Against Kepler, AMD was pretty competitive. Tahiti (352 sq.mm., 4.3 billion transistors) was a bit bigger and more power-hungry than GK104 (294 sq.mm., 3.5 billion transistors), but it wasn't a huge difference and was partially justified by Tahiti's better compute performance (especially in Double Precision). These chips were at least in the same basic class. On the extra-large dice, AMD came out ahead; 438 sq.mm. Hawaii (6.2 billion transistors) was a better gaming chip than the 561 sq.mm. GK110 (7.1 billion transistors) and was competitive in GPGPU (including Double Precision performance) as well. That said, even though AMD had the technical advantage on this battle, Nvidia won the business competition by a mile; they made far more on GK110 Tesla than AMD could dream of doing on FirePro Hawaii, and on the consumer side, they first milked the high-end market for $999 Titan sales, and then beat AMD on the midrange in large part simply by providing a stock cooler that didn't totally suck. AMD really botched the Hawaii release badly, and it hurt them a lot. IMO, it should have been a pure "virtual" release (no reference cards), and the R9 290 should have had a lower power limit for more energy efficiency since unlike the R9 290X it didn't need to win the performance crown outright. Another example of AMD's competent engineers being let down by their abysmal marketing team.

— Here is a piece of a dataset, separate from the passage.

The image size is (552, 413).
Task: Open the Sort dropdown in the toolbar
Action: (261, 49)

Against Maxwell, though... AMD simply can't compete at all if you look at what kind of chips they have to price against Nvidia's offerings to retain even what little market share they have. Consider the following: Pitcairn is a 212mm^2 chip with 2.8 billion transistors. GM206 is a 227mm^2 chip with 2.9 billion transistors. These chips should be in roughly the same performance and price bracket - but they're not even close, since AMD is still using an obsolete 2012 design. AMD is lucky to get $130-$150 for a Pitcairn card, while Nvidia's GM206-based GTX 960 is selling like hotcakes at $200-$240 (depending on RAM, featureset, etc.) And it's even worse than that, because the GM206 only has a 128-bit bus while Pitcairn has a 256-bit bus. So the AMD boards are more expensive to produce: more traces and more RAM chips are required. To compete with GM206 in terms of performance, AMD has to use Tonga - a much larger chip (359 mm^2, 5.0 billion transistors) with higher power requirements. They therefore sell fewer cards at the same price point, and make less profit on those they do sell. And that means fewer R&D dollars for the next generation (if it ever comes).

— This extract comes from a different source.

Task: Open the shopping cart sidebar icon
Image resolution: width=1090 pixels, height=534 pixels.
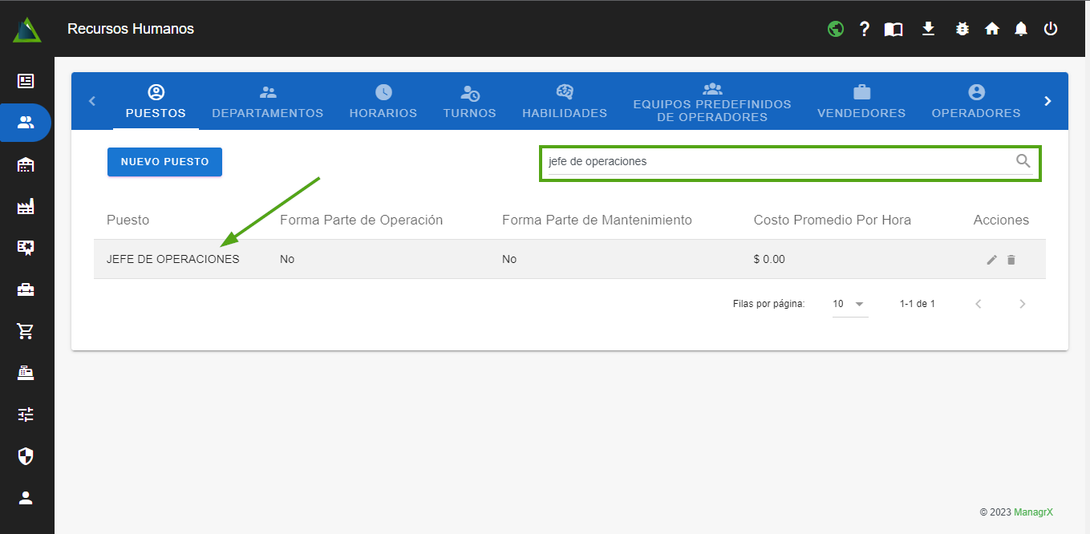Action: pos(26,331)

Likewise, we've heard people say that Hawaii can compete with GM204 (GTX 970/GTX 980) in terms of performance. Sure, if the only thing you're concerned about is raw framerates in today's AAA games, it can. But in every other metric (except Double Precision, where it still competes with Kepler), Hawaii falls way behind. GM204 is a 398 sq.mm. chip with 5.2 billion transistors: not much bigger than Tonga. Yet the Tonga-based R9 285 has less than 65% of the GM204-based GTX 970's performance. To get that performance level, AMD has to resort to Hawaii, with a 438 sq.mm. chip that contains 6.2 billion transistors - and they have to push it far beyond its optimal performance per watt, which hurts sales. Hawaii has a massive 512-bit memory bus, and it needs a very robust power stage, which makes boards expensive to design. Profits on Hawaii must be tiny compared to profits on GM204. Again, this means less money to sustain AMD's development for newer graphics chips.

hawaii is 2013 tech, wasnt released with anticipation of competing against a 2014 refreshed nvidia line. AMD didnt answer GM204. Whether it is because the 20nm plans fell through or for some other unknown reason. So an analysis of hawaii v gm204 in terms of size is meaningless unless you acknowledge that hawaii is a generation before gm204

Fury v GM200 is a proper comparison. GM200 is 601mm sq. If AMD come in under, with on par performance then your conclusions are for naught.
 

gamervivek

Senior member
Jan 17, 2011
490
53
91
And apparently Maxwell appeared out of ether? If GCN is still competitive, AMD only have to get something to close the clockspeed deficit, then why should they care?
 

Red Hawk

Diamond Member
Jan 1, 2011
3,266
169
106
For all the people saying that AMD is still competitive: look at the GPU sizes. Traditionally, AMD was able to compete with Nvidia using similar die sizes, sometimes even smaller. That's very important from a business perspective, because larger dice cost more money, use more power, and usually also have wider memory buses (which increases the cost of the PCB and auxiliary components).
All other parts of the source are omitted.